## BEGIN

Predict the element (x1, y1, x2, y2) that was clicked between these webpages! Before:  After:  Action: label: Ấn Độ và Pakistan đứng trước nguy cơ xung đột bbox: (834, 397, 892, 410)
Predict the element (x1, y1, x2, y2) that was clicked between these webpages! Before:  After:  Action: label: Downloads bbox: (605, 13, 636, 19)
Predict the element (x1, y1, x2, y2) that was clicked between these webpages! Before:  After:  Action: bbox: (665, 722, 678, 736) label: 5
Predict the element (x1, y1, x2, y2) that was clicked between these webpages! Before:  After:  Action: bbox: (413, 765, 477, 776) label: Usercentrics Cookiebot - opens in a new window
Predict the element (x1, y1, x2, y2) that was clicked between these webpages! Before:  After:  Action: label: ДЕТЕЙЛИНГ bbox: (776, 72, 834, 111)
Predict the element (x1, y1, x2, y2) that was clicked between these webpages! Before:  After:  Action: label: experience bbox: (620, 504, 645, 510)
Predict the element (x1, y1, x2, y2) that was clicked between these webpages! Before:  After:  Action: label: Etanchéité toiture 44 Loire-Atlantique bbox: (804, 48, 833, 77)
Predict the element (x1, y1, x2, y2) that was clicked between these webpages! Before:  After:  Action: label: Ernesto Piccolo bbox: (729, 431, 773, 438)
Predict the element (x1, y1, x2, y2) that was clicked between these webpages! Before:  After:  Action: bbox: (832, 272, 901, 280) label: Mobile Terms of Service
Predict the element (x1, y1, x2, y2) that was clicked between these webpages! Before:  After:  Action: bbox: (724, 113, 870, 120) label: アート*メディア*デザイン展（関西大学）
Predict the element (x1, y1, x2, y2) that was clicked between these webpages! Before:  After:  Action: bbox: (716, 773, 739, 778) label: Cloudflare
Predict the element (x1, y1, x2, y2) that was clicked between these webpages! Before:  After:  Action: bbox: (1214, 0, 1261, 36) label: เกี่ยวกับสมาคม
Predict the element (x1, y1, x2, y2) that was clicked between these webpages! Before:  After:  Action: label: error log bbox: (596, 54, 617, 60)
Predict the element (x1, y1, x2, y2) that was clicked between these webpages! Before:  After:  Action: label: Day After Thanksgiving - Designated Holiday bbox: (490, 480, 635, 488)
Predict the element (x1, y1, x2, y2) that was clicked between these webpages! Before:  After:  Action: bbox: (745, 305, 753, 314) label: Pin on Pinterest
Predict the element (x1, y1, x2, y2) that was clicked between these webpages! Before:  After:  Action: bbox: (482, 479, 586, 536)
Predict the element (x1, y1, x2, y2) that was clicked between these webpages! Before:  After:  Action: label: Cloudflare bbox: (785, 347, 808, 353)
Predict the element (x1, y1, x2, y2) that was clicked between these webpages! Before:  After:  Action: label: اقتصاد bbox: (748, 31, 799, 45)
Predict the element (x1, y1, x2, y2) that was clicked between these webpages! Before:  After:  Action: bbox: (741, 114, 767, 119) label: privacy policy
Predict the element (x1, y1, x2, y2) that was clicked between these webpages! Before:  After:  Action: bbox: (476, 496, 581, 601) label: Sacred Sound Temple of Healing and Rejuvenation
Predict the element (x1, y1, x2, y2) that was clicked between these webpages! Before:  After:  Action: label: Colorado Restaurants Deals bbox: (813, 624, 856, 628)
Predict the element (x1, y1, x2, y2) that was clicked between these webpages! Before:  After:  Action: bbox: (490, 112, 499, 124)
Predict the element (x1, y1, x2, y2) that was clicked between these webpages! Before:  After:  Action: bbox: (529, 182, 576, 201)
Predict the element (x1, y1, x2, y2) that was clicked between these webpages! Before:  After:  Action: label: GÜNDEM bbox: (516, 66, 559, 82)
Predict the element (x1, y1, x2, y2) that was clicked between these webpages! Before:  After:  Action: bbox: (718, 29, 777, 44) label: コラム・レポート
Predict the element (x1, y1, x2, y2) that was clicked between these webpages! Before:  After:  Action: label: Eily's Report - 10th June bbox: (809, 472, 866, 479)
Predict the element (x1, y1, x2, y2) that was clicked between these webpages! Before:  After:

## END

• [REQUIRED WORK]: Starting with the line of the data that contains "347, 808, 353)" and going on through the line that contains "label: privacy policy", write those lines out again with "webpages" swapped for "web pages" and everything else left unchanged. Give only those lines.

• [TASK RESPONSE]:
Predict the element (x1, y1, x2, y2) that was clicked between these web pages! Before:  After:  Action: label: Cloudflare bbox: (785, 347, 808, 353)
Predict the element (x1, y1, x2, y2) that was clicked between these web pages! Before:  After:  Action: label: اقتصاد bbox: (748, 31, 799, 45)
Predict the element (x1, y1, x2, y2) that was clicked between these web pages! Before:  After:  Action: bbox: (741, 114, 767, 119) label: privacy policy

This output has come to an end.